A continuous microfluidic magneto-affinity cell sorter

Abstract

Continuous microfluidic magneto-affinity cell separator, which combines unique microscale flow phenomenon with advantageous nanobead properties, can isolate cells with high specificity. This dissertation is a theoretical and experimental study of a continuous flow cell separator microsystem. I have studied and validated the operational principle of such a microseparator system with two fluidic inlets merging into one main channel and subsequently splitting into two outlet channels. This results in two phase flow of identical aqueous solvents in the main channel. The first part of this dissertation is a study of magnetic nanoparticles only. A steady state convection diffusion model describes the transport of nanoparticles in the microchannel.

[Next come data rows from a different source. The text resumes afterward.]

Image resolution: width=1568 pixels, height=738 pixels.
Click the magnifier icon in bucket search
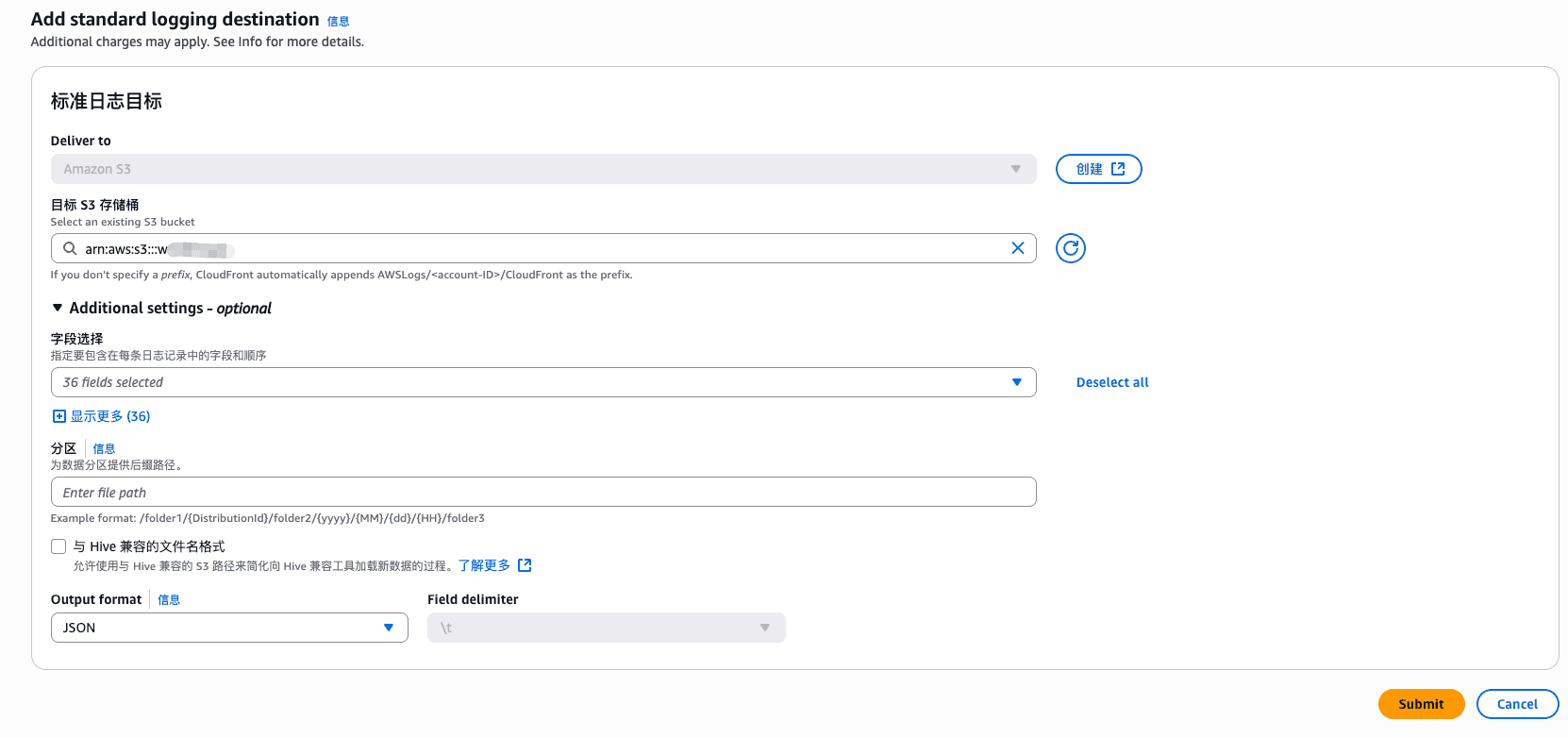pyautogui.click(x=70, y=248)
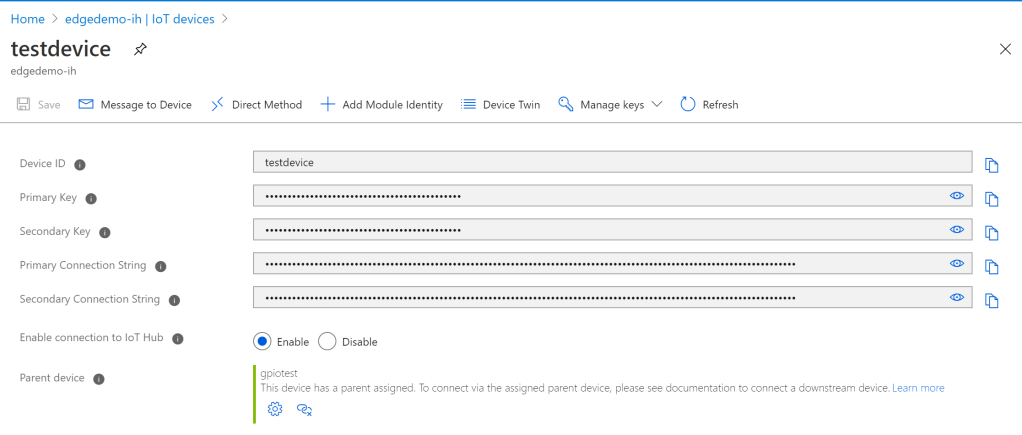Copy the Device ID value
The image size is (1022, 435).
pos(992,165)
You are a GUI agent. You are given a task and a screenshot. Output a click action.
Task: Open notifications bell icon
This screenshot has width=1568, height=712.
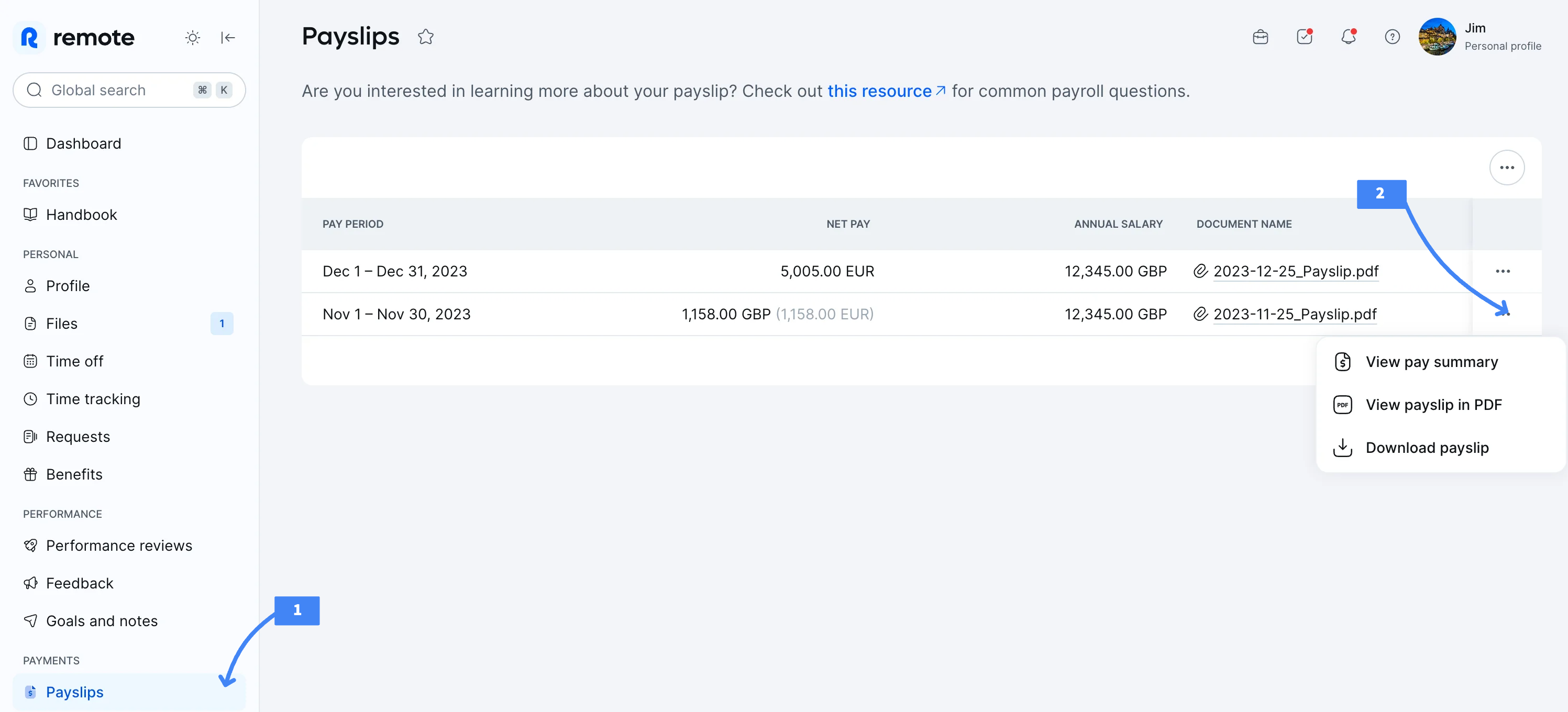[1348, 37]
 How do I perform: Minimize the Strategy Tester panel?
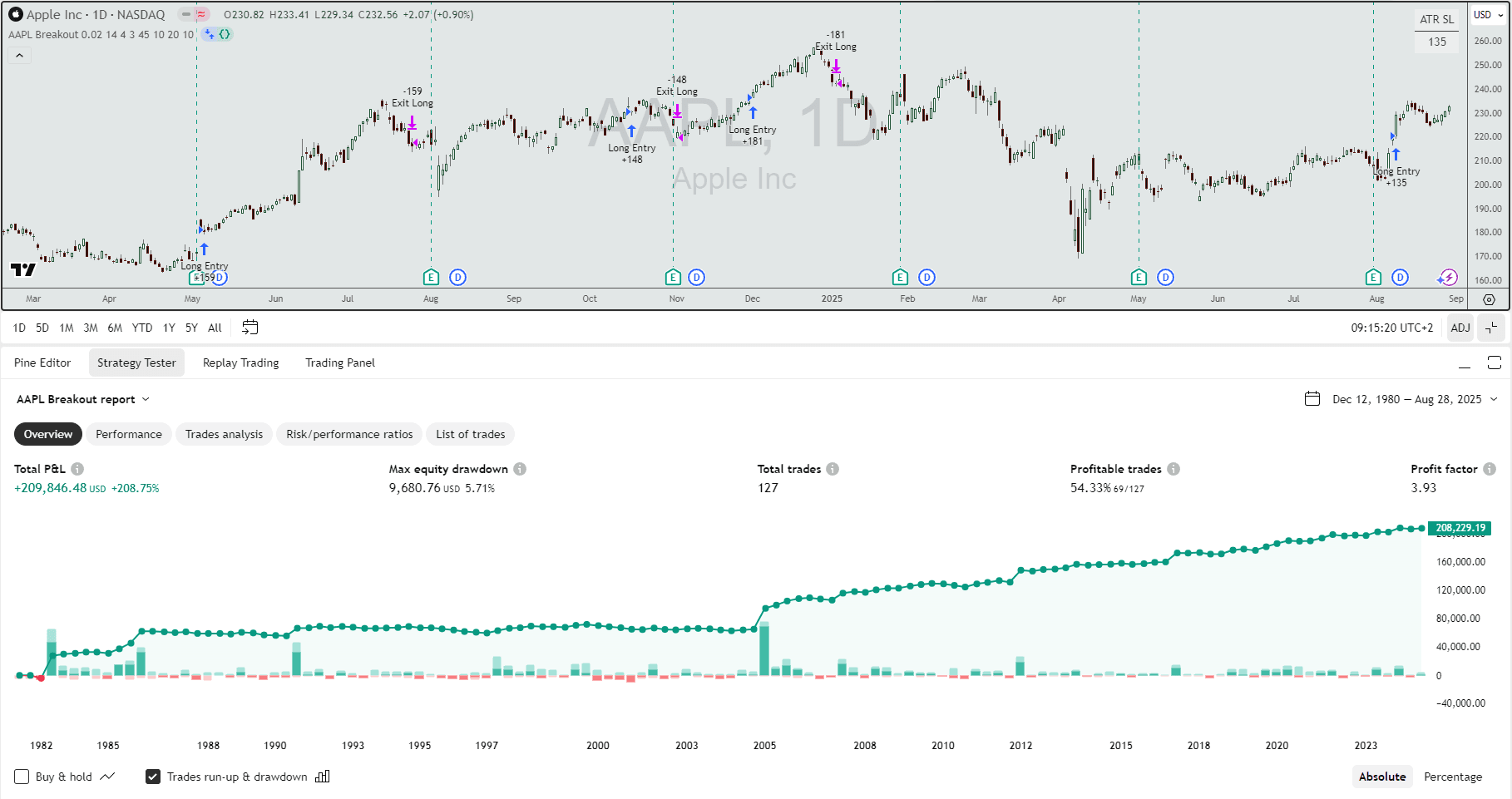coord(1465,363)

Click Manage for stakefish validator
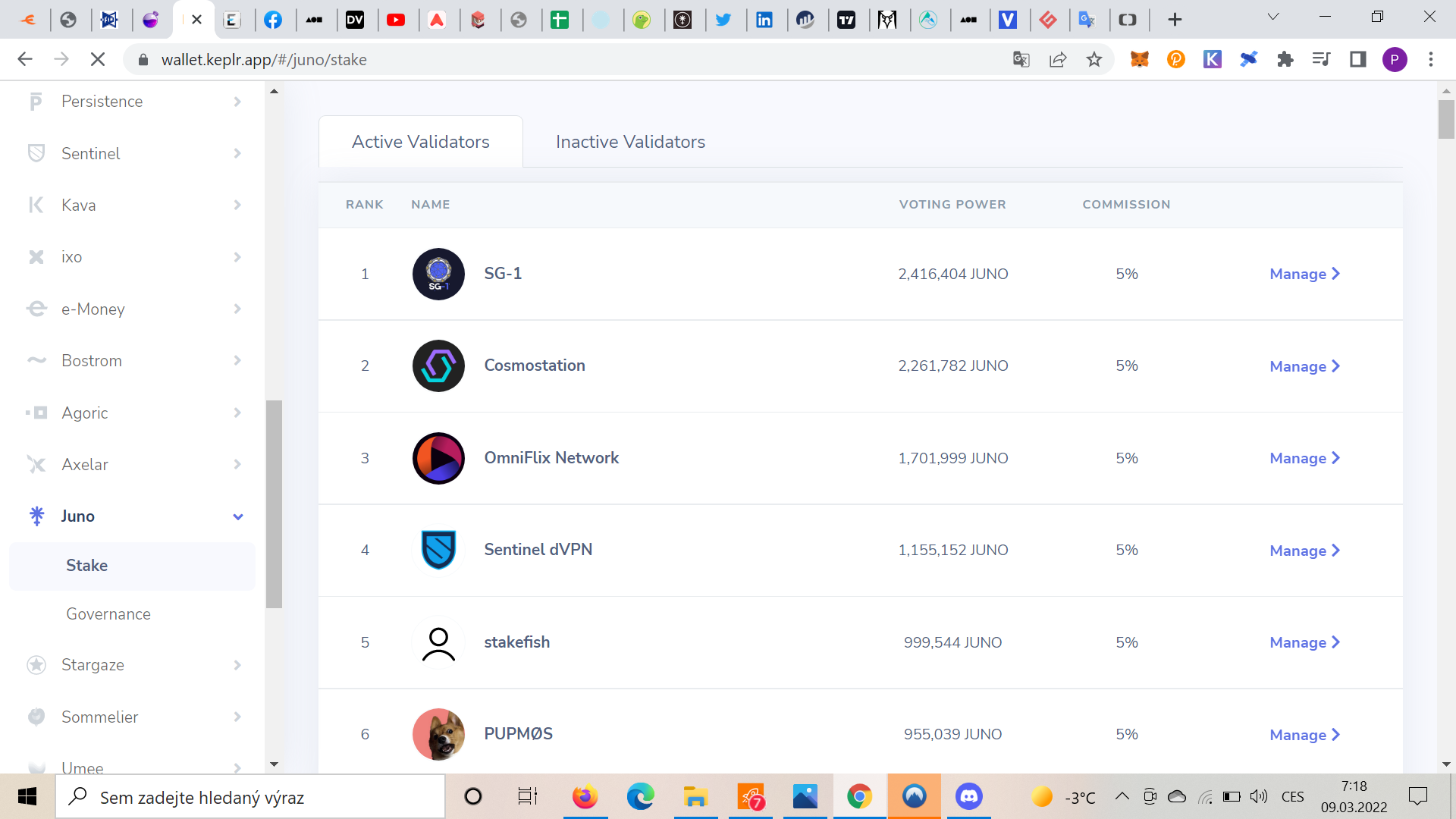click(1304, 642)
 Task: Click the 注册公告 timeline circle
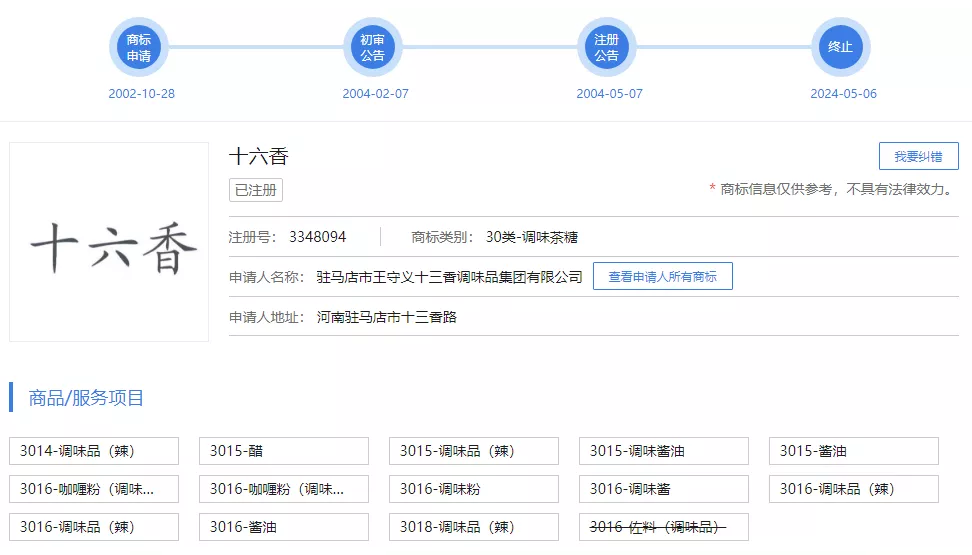click(x=606, y=47)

It is shown how particle separation is affected by Peclet number, channel length to width ratio and magnetic field strength and field gradient. Experiments were conducted with three particle sizes. Results revealed a significant discrepancy between theoretical and experimental particle separation in the presence of an external magnetic field. A correction term was introduced into the magnetic force equation. Experiment and theory could be reconciled with the insight that the correction term scales linearly with the volume of the nanoparticle core. The second part of this dissertation is a theoretical and experimental study of the microfluidic magneto-affinity separation of cells. Owing to the comparable size of the cell-bead complexes and the microchannels, the walls of the microchannel exert a strong influence on the separation of cells by this method. A quantitative description of hydrodynamic wall interactions and wall rolling velocity of cells is presented. A transient convection model describes the transport of cells in two-phase microfluidic flow under the influence of an external magnetic field. Transport of cells along the microchannel walls is also considered via an additional equation. Experimentally measured cell rolling velocities on the wall indicate the presence of other near-wall forces in addition to fluid shear forces. Separation of a human colon carcinoma cell line from a mixture of red blood cells, with folic acid conjugated 1 um and 200 nm beads, is reported.